*Aim*
Rewrite the material from the line with "Task: Click the Copy button on the code block" to the end, changing "Screen dimensions" to "Display size" and keeping everything else the same. Leave the pictures out.

*Available data*
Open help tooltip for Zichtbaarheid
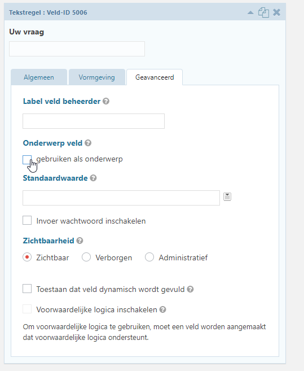Image resolution: width=304 pixels, height=371 pixels. click(80, 241)
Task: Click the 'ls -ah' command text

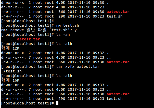Action: pos(63,35)
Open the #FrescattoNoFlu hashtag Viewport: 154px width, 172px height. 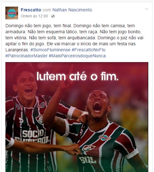89,50
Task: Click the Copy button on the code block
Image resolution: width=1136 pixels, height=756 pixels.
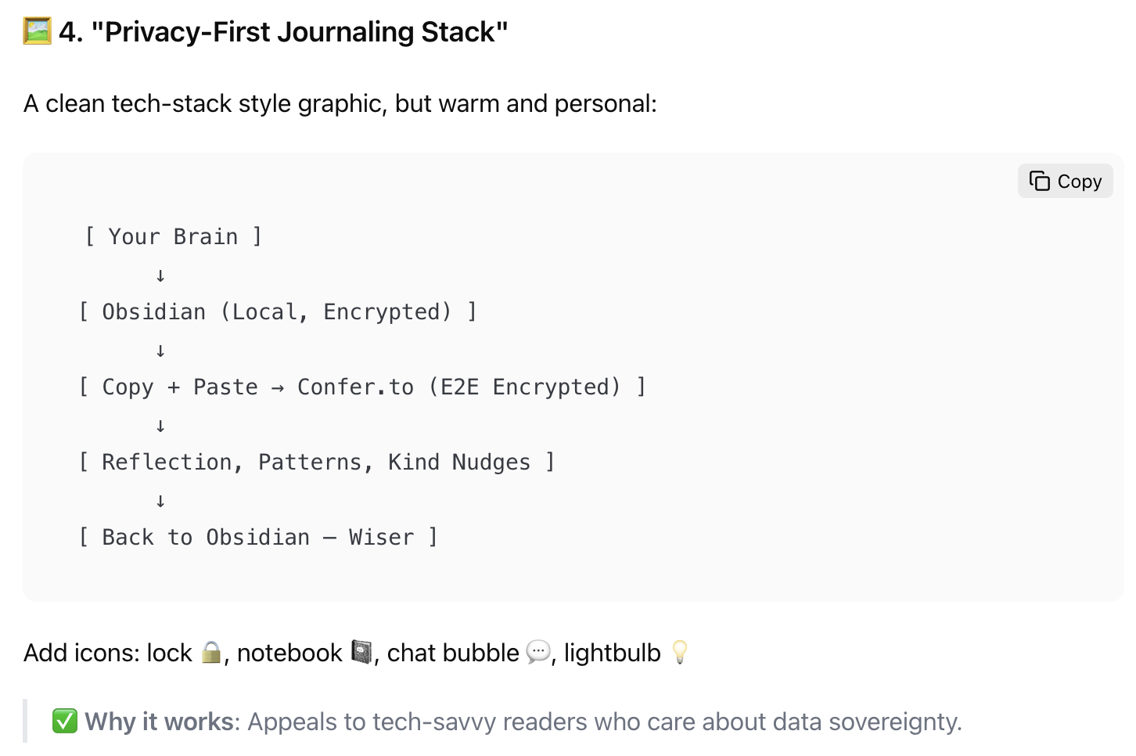Action: pyautogui.click(x=1065, y=182)
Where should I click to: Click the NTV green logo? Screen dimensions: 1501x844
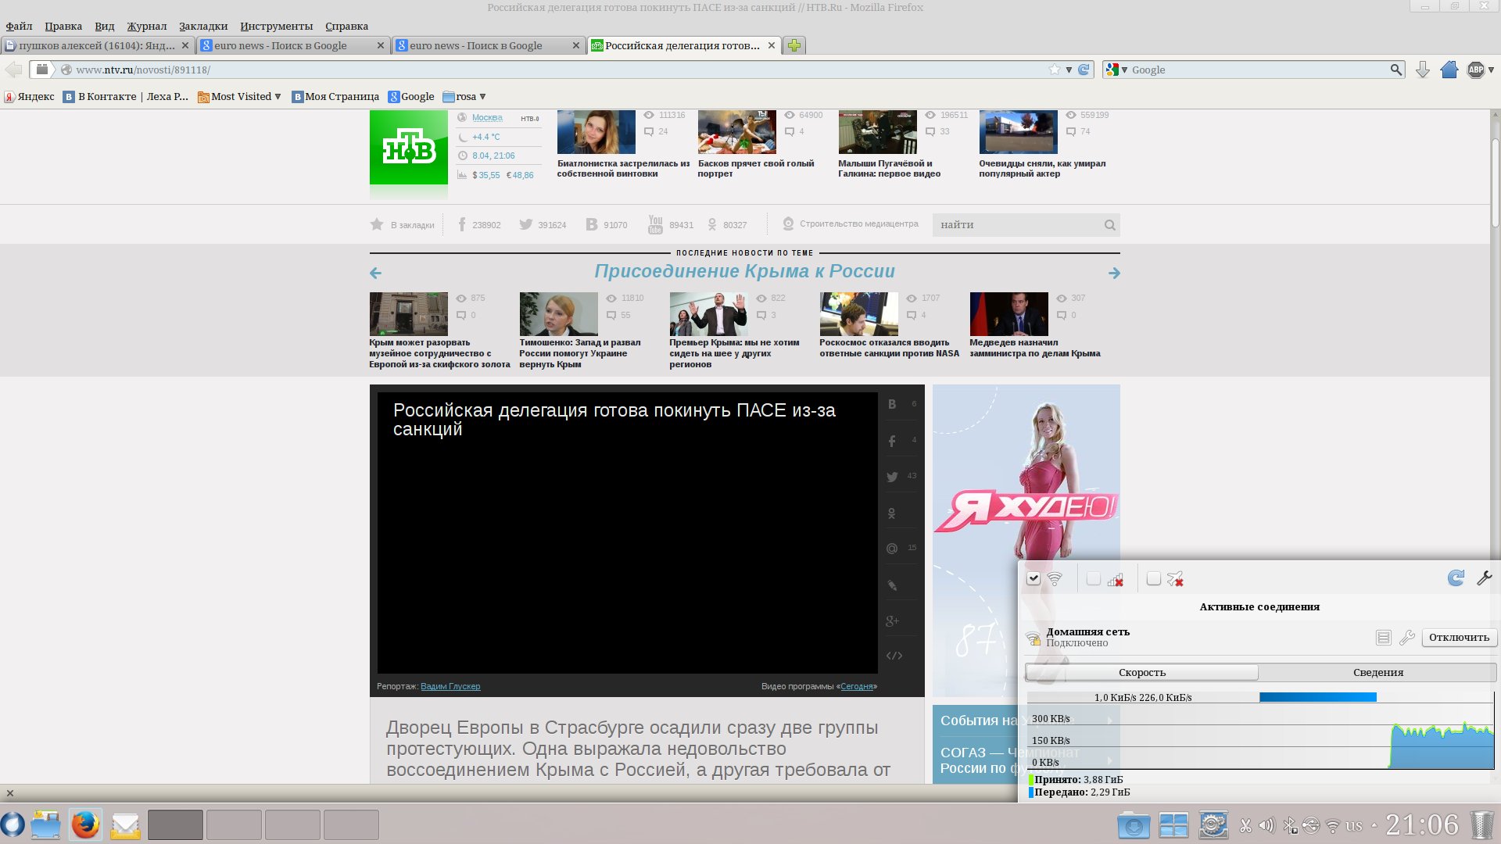point(408,147)
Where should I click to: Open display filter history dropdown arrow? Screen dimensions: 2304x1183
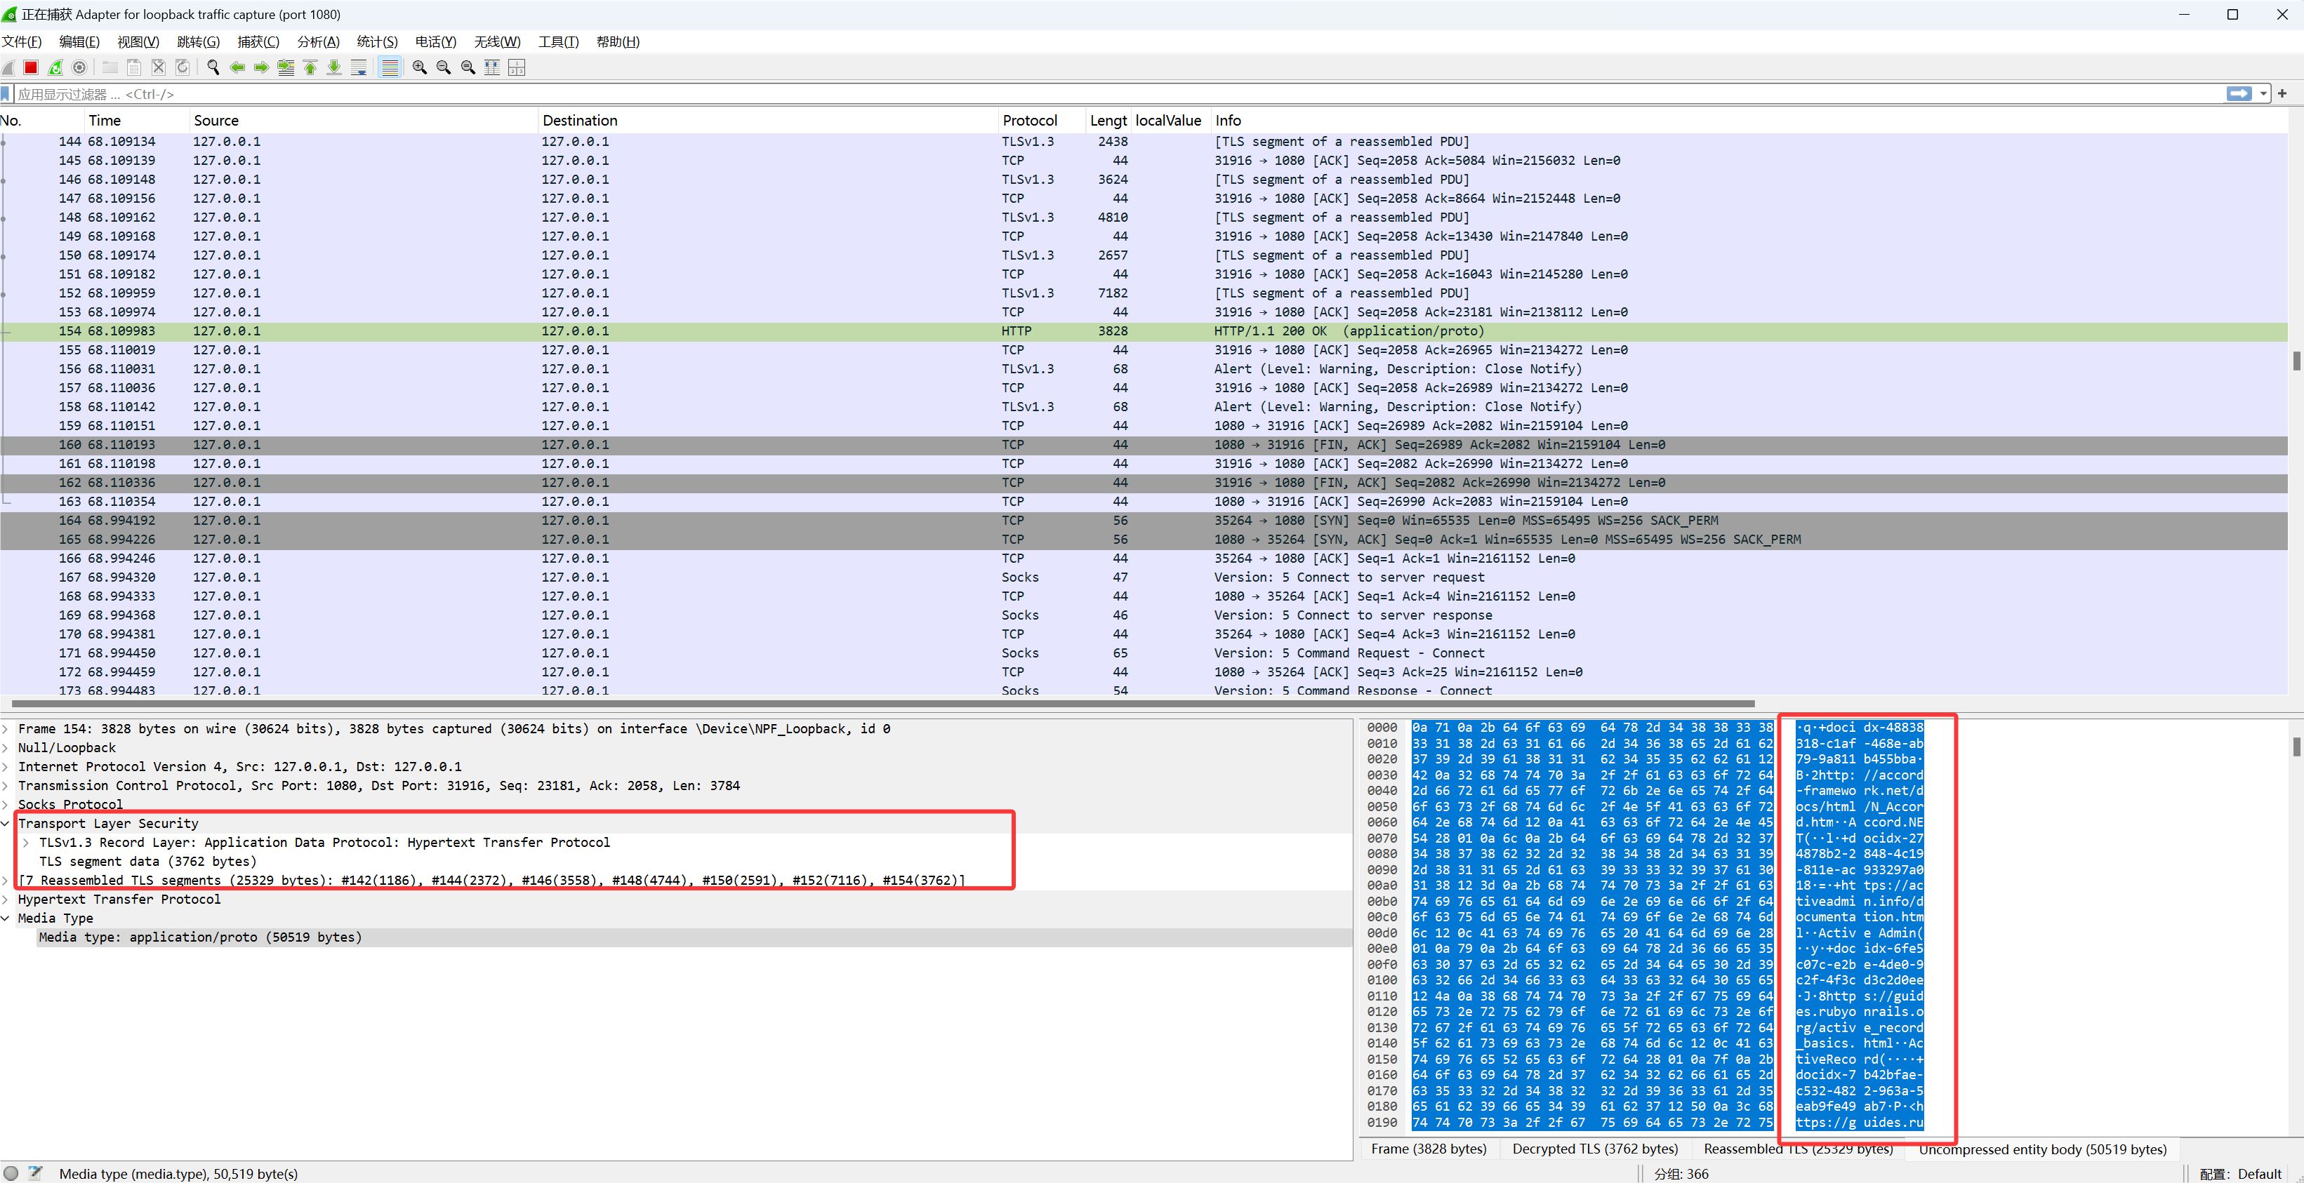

*Result*
Task: Click the Copy button on the code block
Image resolution: width=1136 pixels, height=756 pixels.
Action: pyautogui.click(x=1065, y=182)
Where should I click to: Click the NTV green logo? Display size: 1501x844
point(408,147)
Where should I click to: Open display filter history dropdown arrow? Display size: 2304x1183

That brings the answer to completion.